A leitura de "Representações sobre Saúde e Doença", exemplo significativo de pesquisa na área da Antropologia Médica, nos leva a refletir sobre aspectos importantes na relação da cultura de uma dada comunidade com a produção e consumo do ato médico. Um ponto, contudo, merece ser observado. Para explicar as concepções de saúde e doença da comunidade (cap. 2), Queiroz tende a focalizar a cultura mais no seu aspecto estrutural, objetivado. Se a perspectiva estrutural de análise permite, por um lado, identificar o universo simbólico que orienta os atores em diversas situações, por outro lado, ela tende a minimizar as combinações de diversas estratégias elaboradas por esses mesmos atores ao definir um processo terapêutico. A percepção dessas estratégias requer uma análise da cultura como algo que se constrói e ganha sentido no processo efetivo da interação social. Requer, portanto, uma investigação que possa sintetizar os aspectos macro e micro-sociológicos. Assim, pouca atenção é dada ao fato de que o conhecimento médico popular forma uma realidade socio-cultural aberta e flexível, de tal forma que os valores da medicina "oficiar" são continuamente absorvidos, (re)construídos e mesmo modificados dentro de processos interativos específicos. Acredito que é justamente no caráter flexível do conhecimento médico popular que podemos, em grande parte, compreender como, dentro de parâmetros culturais específicos, subsistem diferentes possibilidades interpretativas para uma dada aflição ou doença.
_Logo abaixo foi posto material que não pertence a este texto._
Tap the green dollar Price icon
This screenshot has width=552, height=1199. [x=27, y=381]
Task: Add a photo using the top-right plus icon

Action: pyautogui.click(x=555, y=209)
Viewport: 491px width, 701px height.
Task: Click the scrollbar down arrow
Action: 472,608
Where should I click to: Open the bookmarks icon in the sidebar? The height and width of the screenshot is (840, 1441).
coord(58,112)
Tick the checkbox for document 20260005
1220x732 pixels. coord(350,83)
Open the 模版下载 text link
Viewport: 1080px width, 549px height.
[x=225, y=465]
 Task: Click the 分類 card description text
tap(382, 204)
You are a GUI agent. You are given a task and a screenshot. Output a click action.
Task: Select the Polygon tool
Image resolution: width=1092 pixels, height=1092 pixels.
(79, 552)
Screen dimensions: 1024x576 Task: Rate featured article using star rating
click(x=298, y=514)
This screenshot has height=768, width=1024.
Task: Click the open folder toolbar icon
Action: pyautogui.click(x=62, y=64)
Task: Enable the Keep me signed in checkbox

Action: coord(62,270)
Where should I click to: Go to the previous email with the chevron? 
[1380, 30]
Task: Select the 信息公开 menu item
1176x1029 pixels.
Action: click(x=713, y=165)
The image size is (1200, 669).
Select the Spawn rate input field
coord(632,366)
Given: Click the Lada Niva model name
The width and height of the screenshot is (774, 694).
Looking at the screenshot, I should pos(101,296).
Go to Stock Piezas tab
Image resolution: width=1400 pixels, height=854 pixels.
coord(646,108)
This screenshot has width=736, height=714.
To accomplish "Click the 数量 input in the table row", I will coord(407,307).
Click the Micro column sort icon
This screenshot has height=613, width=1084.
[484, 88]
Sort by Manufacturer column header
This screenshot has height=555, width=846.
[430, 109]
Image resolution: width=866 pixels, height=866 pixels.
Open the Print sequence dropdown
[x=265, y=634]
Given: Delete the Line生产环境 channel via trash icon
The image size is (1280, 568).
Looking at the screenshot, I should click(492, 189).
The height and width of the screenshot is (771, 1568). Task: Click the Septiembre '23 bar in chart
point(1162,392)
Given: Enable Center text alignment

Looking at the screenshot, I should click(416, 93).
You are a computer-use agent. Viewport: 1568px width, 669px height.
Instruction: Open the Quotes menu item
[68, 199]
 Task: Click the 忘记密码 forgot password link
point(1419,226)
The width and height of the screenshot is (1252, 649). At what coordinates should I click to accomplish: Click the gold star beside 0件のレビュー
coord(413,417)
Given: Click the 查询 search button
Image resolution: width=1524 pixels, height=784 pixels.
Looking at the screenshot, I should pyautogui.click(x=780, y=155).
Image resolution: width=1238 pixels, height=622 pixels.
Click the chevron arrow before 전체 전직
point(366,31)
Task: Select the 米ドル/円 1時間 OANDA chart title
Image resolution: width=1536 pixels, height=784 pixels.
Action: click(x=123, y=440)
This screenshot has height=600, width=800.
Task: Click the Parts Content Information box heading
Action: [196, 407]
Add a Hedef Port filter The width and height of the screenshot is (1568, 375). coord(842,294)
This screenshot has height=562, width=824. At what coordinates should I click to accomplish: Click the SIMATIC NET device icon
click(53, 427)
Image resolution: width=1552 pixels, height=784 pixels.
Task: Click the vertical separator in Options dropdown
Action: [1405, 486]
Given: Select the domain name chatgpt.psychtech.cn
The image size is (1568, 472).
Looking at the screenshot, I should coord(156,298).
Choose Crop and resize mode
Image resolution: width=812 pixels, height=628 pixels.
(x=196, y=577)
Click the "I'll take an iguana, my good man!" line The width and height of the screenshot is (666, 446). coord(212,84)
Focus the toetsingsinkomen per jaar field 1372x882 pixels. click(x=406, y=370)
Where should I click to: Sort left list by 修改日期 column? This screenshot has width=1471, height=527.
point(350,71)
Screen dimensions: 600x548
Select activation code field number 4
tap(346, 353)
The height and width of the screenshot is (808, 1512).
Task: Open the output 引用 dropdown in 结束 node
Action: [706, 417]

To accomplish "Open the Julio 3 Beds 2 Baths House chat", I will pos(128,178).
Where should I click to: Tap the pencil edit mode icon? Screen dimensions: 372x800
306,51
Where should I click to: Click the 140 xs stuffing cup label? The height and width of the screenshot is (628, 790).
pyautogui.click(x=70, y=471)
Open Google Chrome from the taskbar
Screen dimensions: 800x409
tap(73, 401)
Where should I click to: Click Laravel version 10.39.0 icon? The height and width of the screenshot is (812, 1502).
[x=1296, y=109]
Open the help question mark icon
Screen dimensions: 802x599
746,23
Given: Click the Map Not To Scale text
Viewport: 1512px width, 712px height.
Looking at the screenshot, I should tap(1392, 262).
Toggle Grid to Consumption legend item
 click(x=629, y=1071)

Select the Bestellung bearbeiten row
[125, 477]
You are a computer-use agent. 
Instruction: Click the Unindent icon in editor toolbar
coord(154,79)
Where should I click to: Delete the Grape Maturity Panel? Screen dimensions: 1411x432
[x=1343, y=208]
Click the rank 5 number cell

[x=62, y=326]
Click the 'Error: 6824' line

O capítulo 2 poderia nos fornecer mais subsídios sobre as práticas e representações da saúde e da doença. A discussão sobre o modelo etiológico popular está limitada a um único nível de explicação causal da doença. Em rápidas pinceladas, o autor apenas menciona as idéias de nervosismo e fatalidade (destino, por exemplo) como os fatores etiológicos mais importantes no quadro interpretativo das doenças. Como leitores, ficamos interessados em saber como são construídos e interpretados esses fatores. Inclusive porque facilitaria a compreensão do capítulo (8) sobre as estratégias no consumo de agentes de saúde e de medicamentos.
No que pese as rápidas considerações acima mencionadas, é necessário enfatizar que estamos diante de um estudo de qualidade que deve ser lido não apenas pelos cientistas sociais, mas por todos aqueles interessados na questão de saúde.